また、クリプトスポリジウム原虫の有無を確認するため、PCR法が用いられることがあります。PCR法は病原体の遺伝子を特定する検査のことです。クリプトスポリジウムではCryptosporidium parvum以外のものも知られており、PCR法を用いることで具体的にどのクリプトスポリジウムが原因となっているのか同定することも可能です。
 

治療

クリプトスポリジウム症は健康な方であれば、経口補液や点滴などで脱水を避けつつ対応することで自然治癒が期待できます。しかし、免疫抑制状態など一部の特殊な状況下では重症のリスクがあるため、パロモマイシンやニタゾキサニドなどの薬剤使用を検討します。

また、クリプトスポリジウム症は周囲への感染拡大も懸念されます。
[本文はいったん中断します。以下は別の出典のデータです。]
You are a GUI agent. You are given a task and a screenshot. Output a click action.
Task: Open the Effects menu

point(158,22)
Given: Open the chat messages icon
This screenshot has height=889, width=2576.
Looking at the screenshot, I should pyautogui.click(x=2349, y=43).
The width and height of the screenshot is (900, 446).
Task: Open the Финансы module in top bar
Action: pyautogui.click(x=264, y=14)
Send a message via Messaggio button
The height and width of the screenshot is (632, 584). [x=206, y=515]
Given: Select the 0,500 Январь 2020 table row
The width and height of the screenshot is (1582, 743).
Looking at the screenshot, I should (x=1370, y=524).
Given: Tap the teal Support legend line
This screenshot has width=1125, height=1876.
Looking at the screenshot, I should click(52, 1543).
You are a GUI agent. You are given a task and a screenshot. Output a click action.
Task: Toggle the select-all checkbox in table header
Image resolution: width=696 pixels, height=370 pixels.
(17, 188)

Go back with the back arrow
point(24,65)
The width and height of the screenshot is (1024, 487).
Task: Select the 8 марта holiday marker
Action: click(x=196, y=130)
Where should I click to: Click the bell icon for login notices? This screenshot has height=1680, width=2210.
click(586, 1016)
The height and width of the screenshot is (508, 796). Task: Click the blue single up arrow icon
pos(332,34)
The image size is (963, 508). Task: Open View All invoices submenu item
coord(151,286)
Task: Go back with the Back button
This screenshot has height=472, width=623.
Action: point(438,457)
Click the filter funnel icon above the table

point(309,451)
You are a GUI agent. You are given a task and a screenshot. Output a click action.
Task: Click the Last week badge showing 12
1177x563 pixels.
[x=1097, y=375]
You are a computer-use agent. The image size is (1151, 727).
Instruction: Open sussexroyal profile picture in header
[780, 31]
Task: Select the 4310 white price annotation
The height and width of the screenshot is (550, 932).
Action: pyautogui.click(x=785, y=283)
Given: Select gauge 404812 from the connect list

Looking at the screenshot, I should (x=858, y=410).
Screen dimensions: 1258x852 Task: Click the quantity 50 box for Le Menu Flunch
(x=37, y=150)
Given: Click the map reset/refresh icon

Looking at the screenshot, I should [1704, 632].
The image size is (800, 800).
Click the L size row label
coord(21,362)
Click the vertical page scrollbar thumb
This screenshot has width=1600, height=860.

汚染が疑われる環境中の水や食物を安易に取らないことが重要ですし、手洗いうがいを徹底することも求められます。
また糞便に触れる可能性のある性交渉にも注意が必要です。ワクチンが存在しない病気であるため、基本的な衛生対策を取ることが感染の予防へとつながります。

上水道の残留塩素など塩素消毒ではオーシストを不活化させることができないため、先進国においてもしばしば集団感染が報告されています。そのため、膜濾過処理の導入、オゾン、紫外線処理の追加が行われています。オーシストは1分程度の煮沸で感染力を失うため、汚染が疑われる水を飲用する場合などに有効です。